Someone commenting on this post claimed that ads for some jobs in Australian libraries are looking specifically for “digital natives,” leading to some discussion of age discrimination.
I’m bringing it up because it seems related in a way to the add discussed in the previous post wanting only new or very recent MLS graduates.
I haven’t seen any of these Australian job ads asking for “digital natives.” I tried to track some down, but searching for library jobs in Australia apparently isn’t on my list of competencies, and the ROI for learning how wasn’t high enough.
If anyone has evidence of such jobs, let me know. Until then, I’m proceeding as if there are such jobs.
We have just seen an example of a job that doesn’t require an MLS, but any candidates who do possess such a degree must have acquired it since 2010. These are different sorts of discriminatory requirements to examine.
First of all, any requirement for “digital natives” is clearly age discrimination. “Digital native” might be a dubious category, but as it’s usually used the phrase won’t include anyone older than about 30.
By the way, I did try to track down a good definition, but the source that’s often so good on popular subjects is terrible on Digital Native. Not only is it poorly referenced and incoherent, the writing fails even to achieve the competent blandness so typical in Wikipedia.
Example: “Digital Natives term is synonymous with the term Digital Inclusion.

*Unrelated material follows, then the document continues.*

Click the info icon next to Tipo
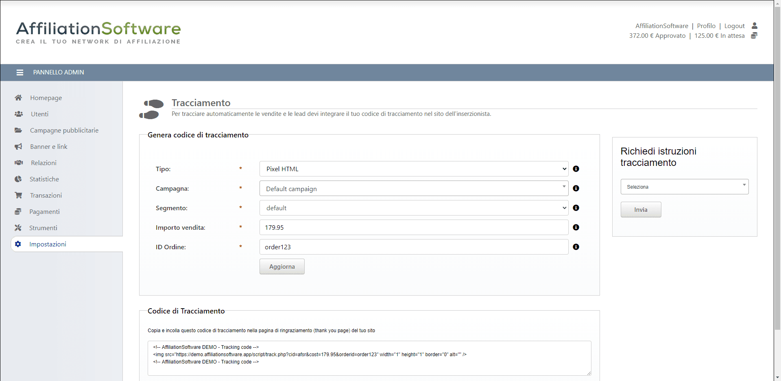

Being digitally included means that you are innately able in using a smartphone or computer tablets.”
Did a digital native write that? If so, they might be “innately able in using a smartphone,” which sounds like they’re handed an iPhone as they exit the birth canal and immediately start checking their stocks and playing Angry Birds. However, they’re definitely not innately able in using the English language.
The Wikipedia writer(s) agree. “Nobody is ‘born digital’; as with any cultural technology, such as reading and writing, it is matter of access to education and experience.” I suppose it is matter of access to education and experience.
It’s relevant, though, because any job ad using the phrase is definitely stating a preference for people in their 20s, regardless of whether people who are “digital immigrants” might do a better job.
In job ads, “digital native” could become the next “enthusiastic,” only much less ambiguous about the age discrimination.
Requiring an MLS earned since 2010 isn’t necessarily about age discrimination. Although I understand library school students are younger on average than they were many years ago, there are still plenty of older or second-career people who graduate from library school into their 50s, and possibly older.
Thus, it would be possible to have someone who’s 50 years old but with a recent MLS, but “recent MLS” can easily be interpreted as a code word for “young,” since the emphasis is on newness and freshness.
They can’t just come out and say that want younger people, but that’s one implication.
Let’s think about who gets screwed in all this.
The first category is older librarians. Any job emphasizing freshness over experience is going to discriminate against older librarians, regardless of their qualifications or even the freshness of their library degree. They won’t even make it to an interview.
But the group who probably loses out more are those librarians who couldn’t get a job quickly after library school. If this became a trend, and hopefully it won’t, getting a library job would be even more of a crap shoot than it already is.
The lessons from these kinds of ads are clear. First, don’t get old. Second, get a job quickly after library school or else. Neither are very comforting.